Instructions to follow: The required result is every line of the records that includes "will".

Material supplied:
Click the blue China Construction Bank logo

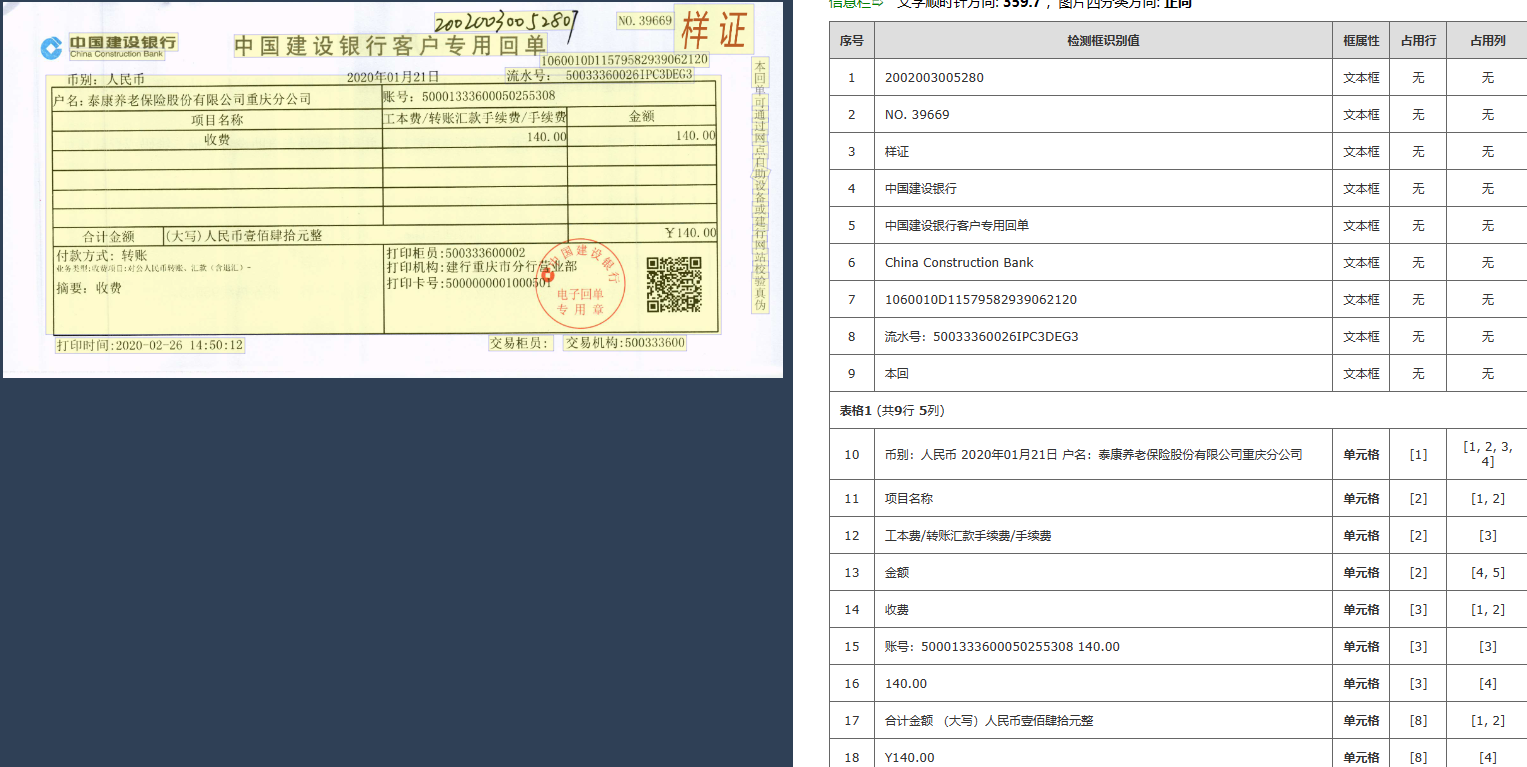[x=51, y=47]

...

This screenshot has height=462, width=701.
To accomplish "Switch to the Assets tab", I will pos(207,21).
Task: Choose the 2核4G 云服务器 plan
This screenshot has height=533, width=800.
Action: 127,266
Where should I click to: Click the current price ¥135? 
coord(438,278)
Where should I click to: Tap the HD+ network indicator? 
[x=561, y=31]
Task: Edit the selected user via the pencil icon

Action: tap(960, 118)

...

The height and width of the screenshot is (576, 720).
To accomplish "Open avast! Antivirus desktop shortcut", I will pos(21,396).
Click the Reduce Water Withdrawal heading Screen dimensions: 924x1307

Your response:
To accomplish "Switch to the Assets tab", I will pos(207,21).
To accomplish "Open avast! Antivirus desktop shortcut", I will pos(21,396).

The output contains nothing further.